Meta: Metaverse's Contribution to the Global Economy Donates Three Trillion Dollars by 2031

JAKARTA - It has been more than a year since Meta introduced the metaverse as a new era of the internet built on an immersive and integrated experience.

Since then, Meta has shared some early thoughts around the benefits the metaverse would provide, the importance of building the metaverse in an open and interoperable way, and the vital need for collaboration between the private sector, lawmakers, civil society, academia, and diverse groups of people. who will experience it.

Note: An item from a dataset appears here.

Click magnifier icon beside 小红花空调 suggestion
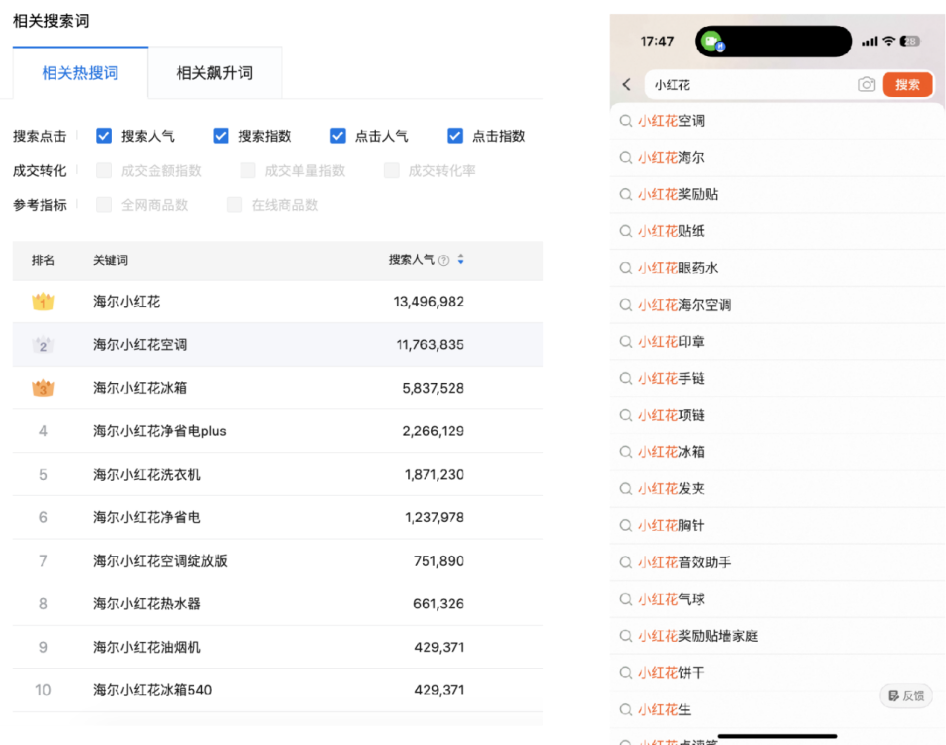This screenshot has height=745, width=946. click(625, 121)
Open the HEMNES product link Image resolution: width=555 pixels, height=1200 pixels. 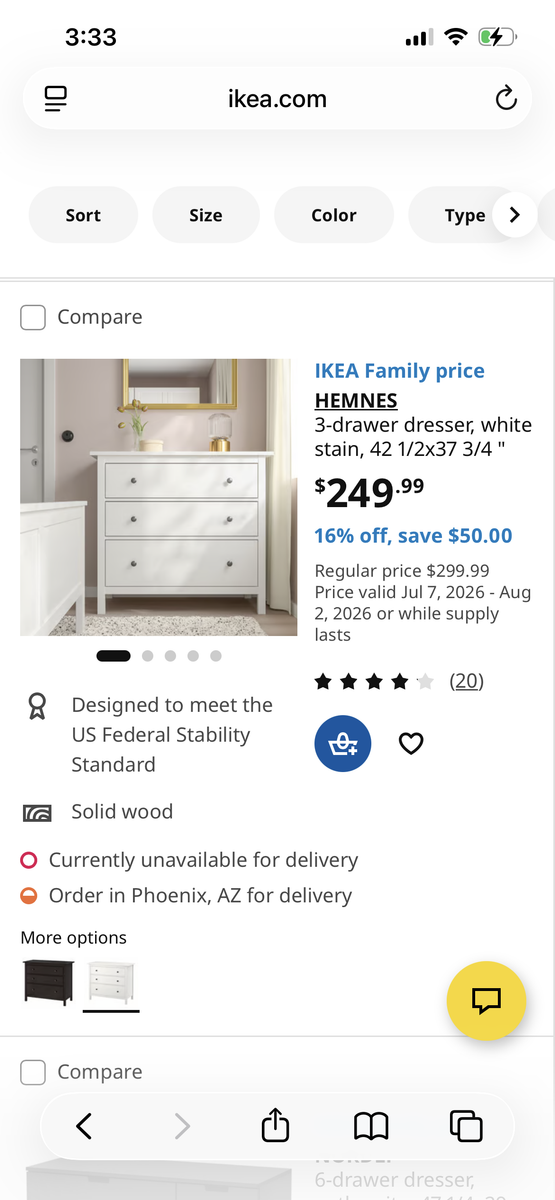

Meta considers that the metaverse can now reflect changes in all ways of life over the last three decades by the digital revolution. The Mark Zuckerberg-owned company also upholds that the metaverse presents promising new economic opportunities.

Meta predicts preliminary estimates suggest that the metaverse's contribution to the global economy could be worth more than $3 trillion by 2031, as many countries have put forward metaverse technologies such as Dubai, Seoul, and Taiwan.

"And there are new opportunities that have emerged in various industries, ranging from education, training, remote work, and more, as well as opportunities for creators to create new forms of art and entertainment," Meta wrote in a report shared on Twitter.

So far, Meta has seen that policymakers are only paying great attention to the application of blockchain technology in financial services, either in the form of stablecoins, cryptocurrencies, or crypto exchanges, without realizing that blockchains also have broad non-financial applications that could be the basis for the metaverse economy.

To build a metaverse economy responsibly and ensure its innovation benefits as many people, businesses, and content creators as possible, it is important for policymakers to set fair rules for web3 technology that keep people safe and promote innovation.

In essence, Meta claims that the regulation should:

  1. Adopt a technology-neutral approach focused on “same risk, same rules”.
  2. Recognize that decentralized systems play a role in unlocking new economic opportunities by fostering innovation, competition, interoperability, and the portability of ownership and identity.
  3. Embrace greater collaboration between the public sector and industry as an important foundation for any future regulatory framework.